1

After specifying grouping by column a and restricting to column f and g for histogram, I still have column a showing up in green. Is there a way to remove it without going into matplotlib or for loop?

axes = dfs.hist(column=['f', 'g'], by='a', layout=(1, 3), legend=True, bins=np.linspace(0, 8, 10),
            sharex=True, sharey=True)
Simon
  • 703
  • 2
  • 8
  • 19
  • It would certainly have helped to provide sample data... see [reproducible pandas examples](https://stackoverflow.com/questions/20109391/how-to-make-good-reproducible-pandas-examples). – BigBen Apr 27 '21 at 20:17
  • @BigBen Thanks for the reminder. Indeed I should have included example data. Nice to have ALollz to include it in the answer. – Simon Apr 27 '21 at 20:58

1 Answers1

1

This is clearly a bug with the pandas library. The problem seems to arise when by is a numeric dtype column -- it probably subsets the DataFrame to the labels in column and by and then plots that, which is problematic when by is numeric.
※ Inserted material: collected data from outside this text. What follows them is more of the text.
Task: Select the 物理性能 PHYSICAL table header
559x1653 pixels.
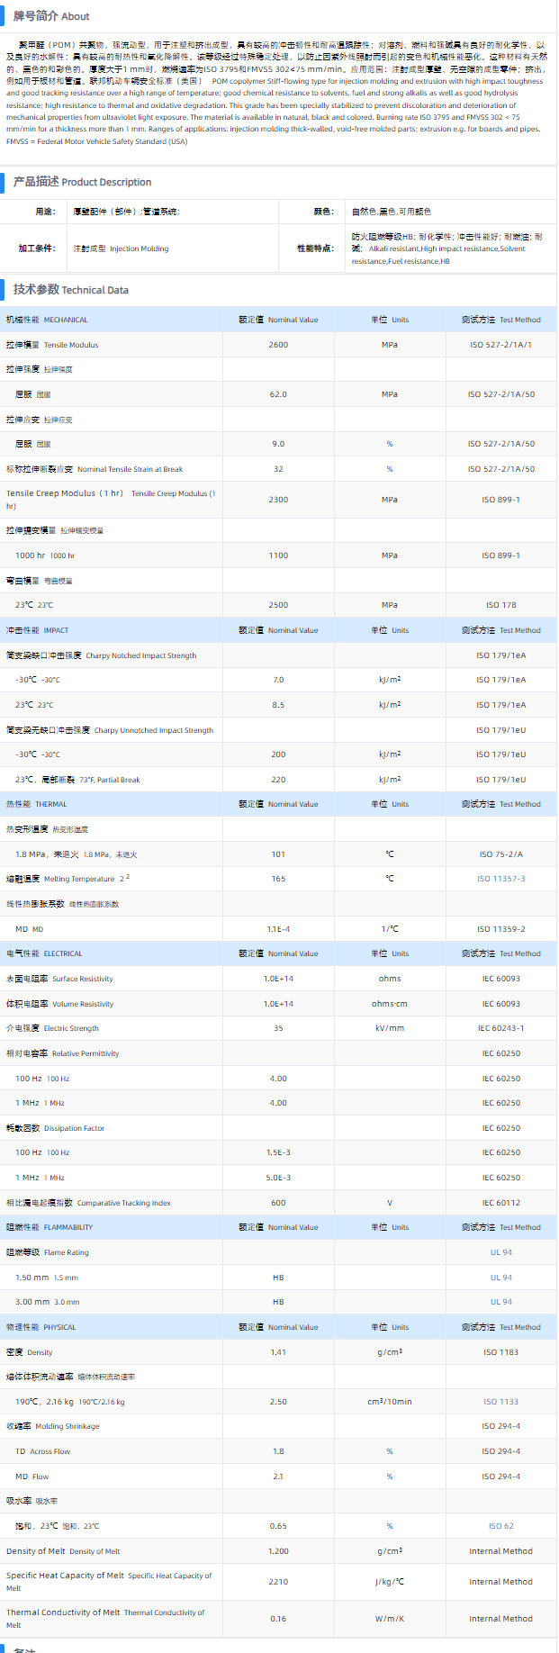Action: [41, 1327]

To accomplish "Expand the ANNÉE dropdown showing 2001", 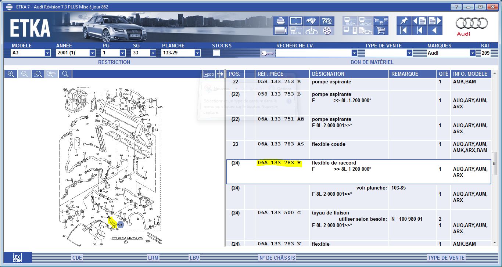I will pyautogui.click(x=92, y=53).
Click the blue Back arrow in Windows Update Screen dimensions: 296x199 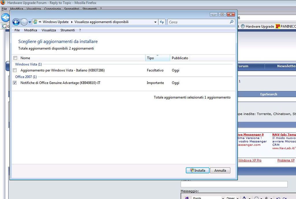click(16, 22)
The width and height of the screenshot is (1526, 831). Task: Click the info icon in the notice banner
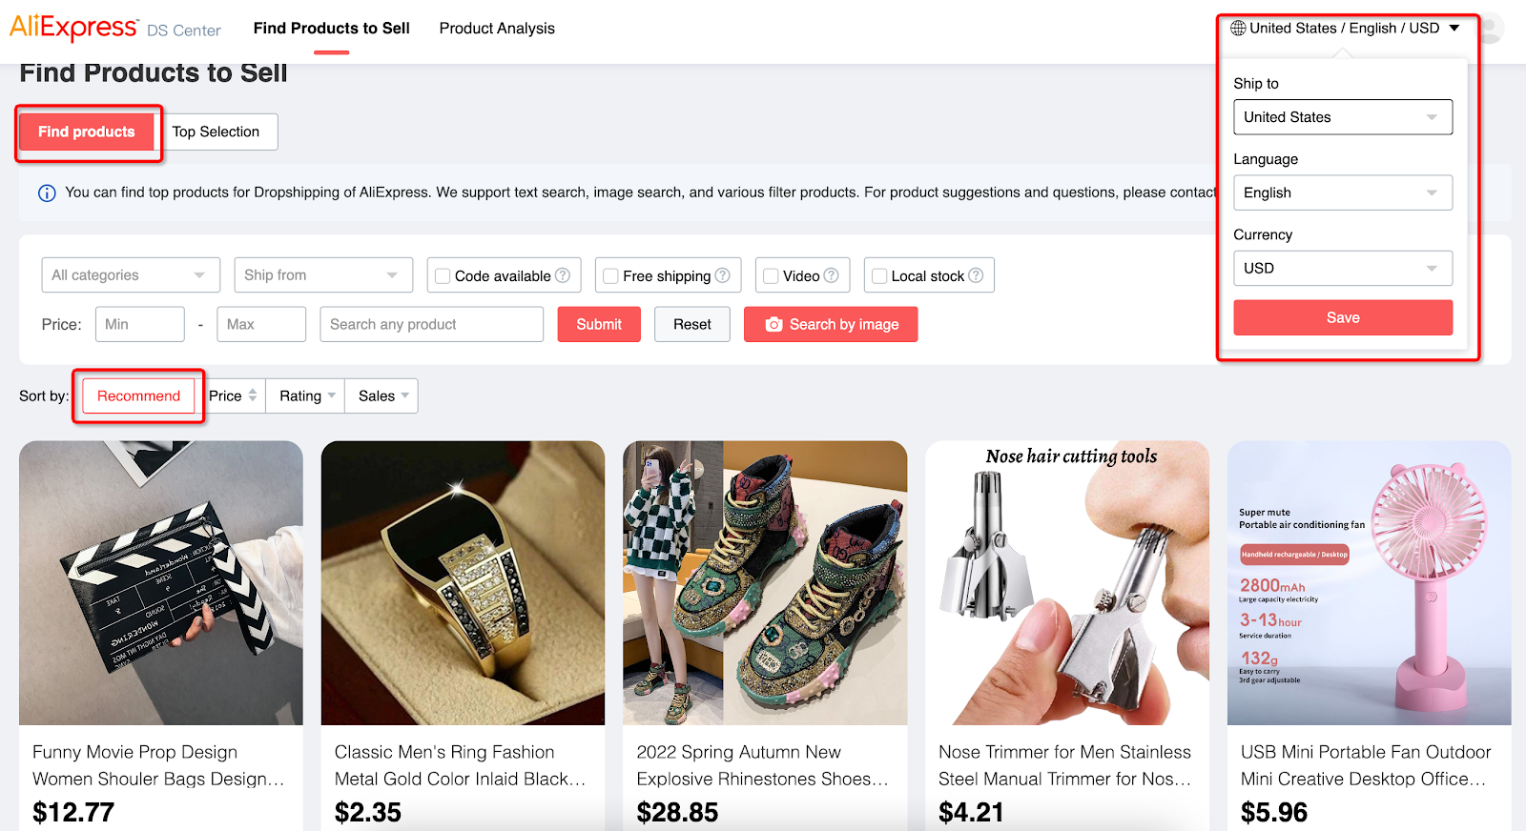click(47, 193)
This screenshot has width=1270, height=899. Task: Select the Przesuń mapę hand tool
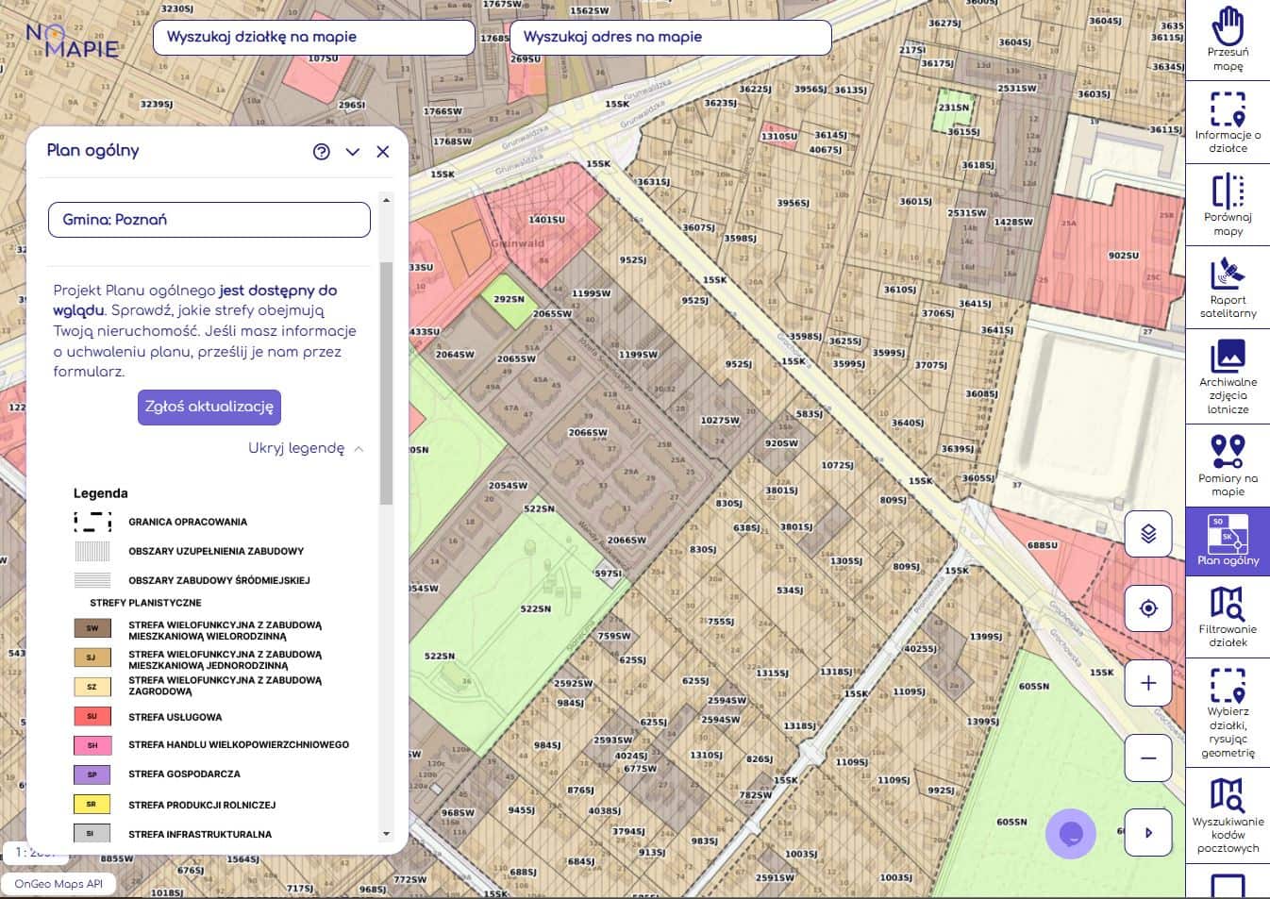(x=1228, y=39)
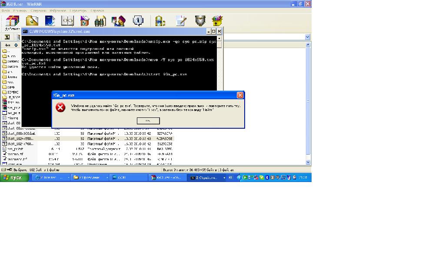445x260 pixels.
Task: Select the Test archive toolbar icon
Action: coord(50,21)
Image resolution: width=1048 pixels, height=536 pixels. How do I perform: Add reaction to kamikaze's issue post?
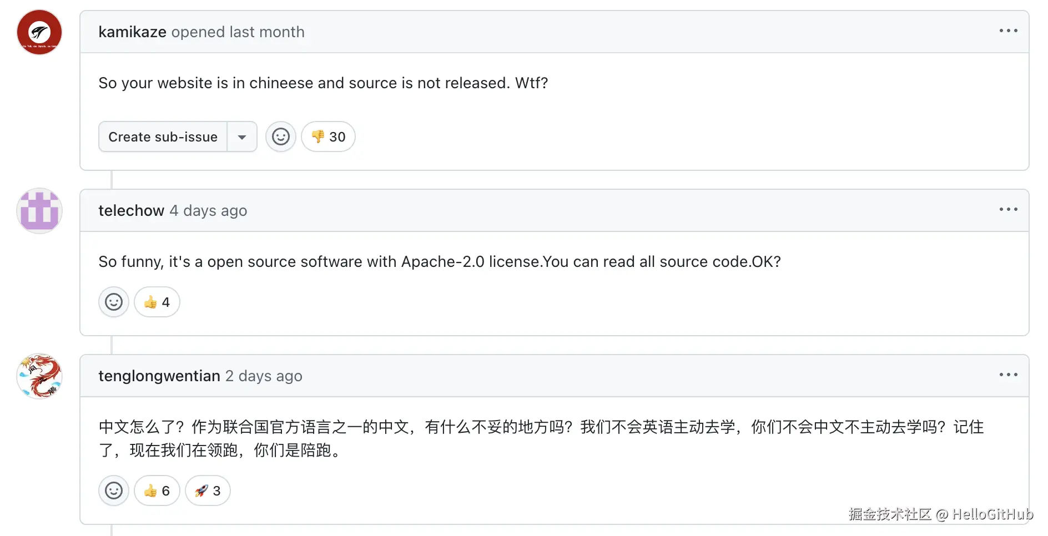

You can either create non-numeric labels for the column that defines your 'by', or if you don't want to change your data, it suffices to re-assign the type to object just before the plot.

Sample Data

import pandas as pd
import numpy as np

df = pd.DataFrame({'length': np.random.normal(0, 1, 1000),
                   'width': np.random.normal(0, 1, 1000),
                   'a': np.random.randint(0, 2, 1000)})

# Problem with a numeric dtype for `by` column
df.hist(column=['length', 'width'], by='a', figsize=(4, 2))

enter image description here

# Works fine when column type is object
(df.assign(a=df['a'].astype('object'))
   .hist(column=['length', 'width'], by='a' , figsize=(4, 2)))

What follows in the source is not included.